→ PROBLEM TO SOLVE:
Only one portion of the data is to be written out: from the line bearing "https://www.facebook.com/sinchiwarmirimay (805, 836)" through the line bearing "Identify the click". Write it exactly as it appears.

→ Source records:
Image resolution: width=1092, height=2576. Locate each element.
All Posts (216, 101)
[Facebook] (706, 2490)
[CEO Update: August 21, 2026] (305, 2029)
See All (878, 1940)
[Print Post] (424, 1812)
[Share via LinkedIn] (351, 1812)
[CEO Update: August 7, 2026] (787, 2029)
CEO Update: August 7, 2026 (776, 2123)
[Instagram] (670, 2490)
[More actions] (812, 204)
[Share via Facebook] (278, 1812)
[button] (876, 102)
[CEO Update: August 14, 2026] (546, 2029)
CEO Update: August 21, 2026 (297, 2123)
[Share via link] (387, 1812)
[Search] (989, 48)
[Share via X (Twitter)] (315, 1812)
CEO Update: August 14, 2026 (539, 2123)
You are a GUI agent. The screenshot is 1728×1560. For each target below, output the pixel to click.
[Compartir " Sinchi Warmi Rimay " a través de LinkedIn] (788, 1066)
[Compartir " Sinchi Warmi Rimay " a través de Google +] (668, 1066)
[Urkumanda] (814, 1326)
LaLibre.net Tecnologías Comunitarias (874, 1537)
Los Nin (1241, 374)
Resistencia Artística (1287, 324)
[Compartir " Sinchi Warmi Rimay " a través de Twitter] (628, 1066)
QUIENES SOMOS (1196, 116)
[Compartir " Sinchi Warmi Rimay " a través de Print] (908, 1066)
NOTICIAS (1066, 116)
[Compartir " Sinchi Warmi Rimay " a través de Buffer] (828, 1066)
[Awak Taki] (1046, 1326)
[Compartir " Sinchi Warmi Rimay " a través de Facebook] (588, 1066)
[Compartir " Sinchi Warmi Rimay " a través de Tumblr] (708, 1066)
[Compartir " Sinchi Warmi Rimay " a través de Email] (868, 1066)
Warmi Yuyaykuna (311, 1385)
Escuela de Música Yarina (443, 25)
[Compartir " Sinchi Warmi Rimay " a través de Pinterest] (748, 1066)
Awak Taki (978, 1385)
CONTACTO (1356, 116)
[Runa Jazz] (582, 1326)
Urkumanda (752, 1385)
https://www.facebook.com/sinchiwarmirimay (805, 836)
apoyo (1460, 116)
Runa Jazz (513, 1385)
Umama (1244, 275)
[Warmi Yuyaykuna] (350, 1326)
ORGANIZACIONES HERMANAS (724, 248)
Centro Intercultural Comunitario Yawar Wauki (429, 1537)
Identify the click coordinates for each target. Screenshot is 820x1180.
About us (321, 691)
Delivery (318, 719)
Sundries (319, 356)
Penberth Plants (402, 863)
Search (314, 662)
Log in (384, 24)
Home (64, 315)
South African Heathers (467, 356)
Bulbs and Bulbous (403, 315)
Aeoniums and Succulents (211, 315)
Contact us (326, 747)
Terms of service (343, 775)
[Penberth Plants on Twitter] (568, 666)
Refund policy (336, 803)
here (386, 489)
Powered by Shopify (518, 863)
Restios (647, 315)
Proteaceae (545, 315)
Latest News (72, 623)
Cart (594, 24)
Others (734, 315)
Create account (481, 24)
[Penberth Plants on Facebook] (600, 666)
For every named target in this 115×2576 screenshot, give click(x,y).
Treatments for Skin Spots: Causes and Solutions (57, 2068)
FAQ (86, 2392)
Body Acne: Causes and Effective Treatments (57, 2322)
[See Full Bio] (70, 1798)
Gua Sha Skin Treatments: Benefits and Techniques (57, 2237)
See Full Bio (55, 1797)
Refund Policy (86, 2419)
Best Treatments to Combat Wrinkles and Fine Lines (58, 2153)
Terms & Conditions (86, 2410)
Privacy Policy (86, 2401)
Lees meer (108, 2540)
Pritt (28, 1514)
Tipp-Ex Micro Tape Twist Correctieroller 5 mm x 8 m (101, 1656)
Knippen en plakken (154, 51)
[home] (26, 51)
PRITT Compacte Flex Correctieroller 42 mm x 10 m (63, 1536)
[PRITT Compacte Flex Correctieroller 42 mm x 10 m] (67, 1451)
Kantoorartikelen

→ REPLY TO THE TASK:
https://www.facebook.com/sinchiwarmirimay (805, 836)
apoyo (1460, 116)
Runa Jazz (513, 1385)
Umama (1244, 275)
[Warmi Yuyaykuna] (350, 1326)
ORGANIZACIONES HERMANAS (724, 248)
Centro Intercultural Comunitario Yawar Wauki (429, 1537)
Identify the click coordinates for each target. Screenshot is 820x1180.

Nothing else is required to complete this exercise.